Tuesday, August 28, 2007

Welcome home, pilgrim

When Kathleen McCoy ventured north from California sunshine to the rocky shores of Alaska's Bering Sea 20-some years ago, she was clearly pioneering. At the Nome Nugget and later the Anchorage Daily News, she brought elegant writing and tender editing skills that helped us create a splendid features section and – by the way – win a Pulitzer Prize for Public Service.

Now she's covering girls' flag football.

Well, not exactly. What's she really doing is pioneering once again, this time at the edges of cyberspace, not Norton Sound. Freshly returned from her Knight Fellowship at Stanford, she's AME for Interactivity at the ADN. So far, all the evidence is that the pathfinder hasn't lost a step.

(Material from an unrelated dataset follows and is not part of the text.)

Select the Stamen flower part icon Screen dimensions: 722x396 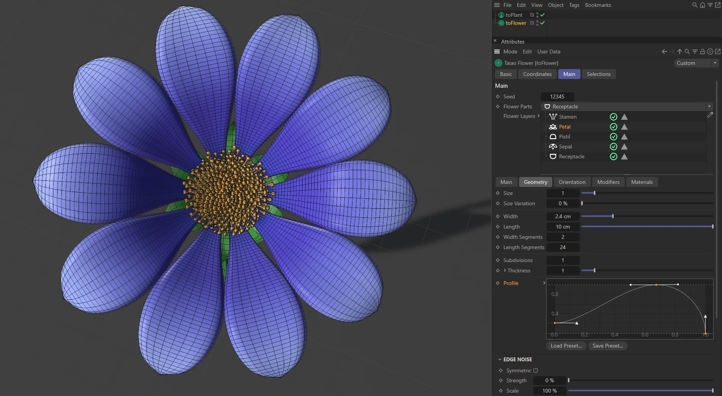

Her recent posts at Hello From Kathleen are all worth reading. Here's a taste of one of the latest:

Why am I doing it? Because I believe that community news organizations like the one I work for will soon (now, even) include a blend of us and them. Them is the people who live and work in the communities we report on. Us is, well, the fewer and fewer of us left in American print newsrooms. We need them to build connection in our pages, the glue of community. They need us to hold powerful people's feet to the fire: government officials, school administrators, business people. We work for the readers. So if they can contribute some of the content that binds a community - names, faces, achievements, good work - then the newspaper's reporters can focus on their role, getting at the hard and complicated truth, facts people need to know.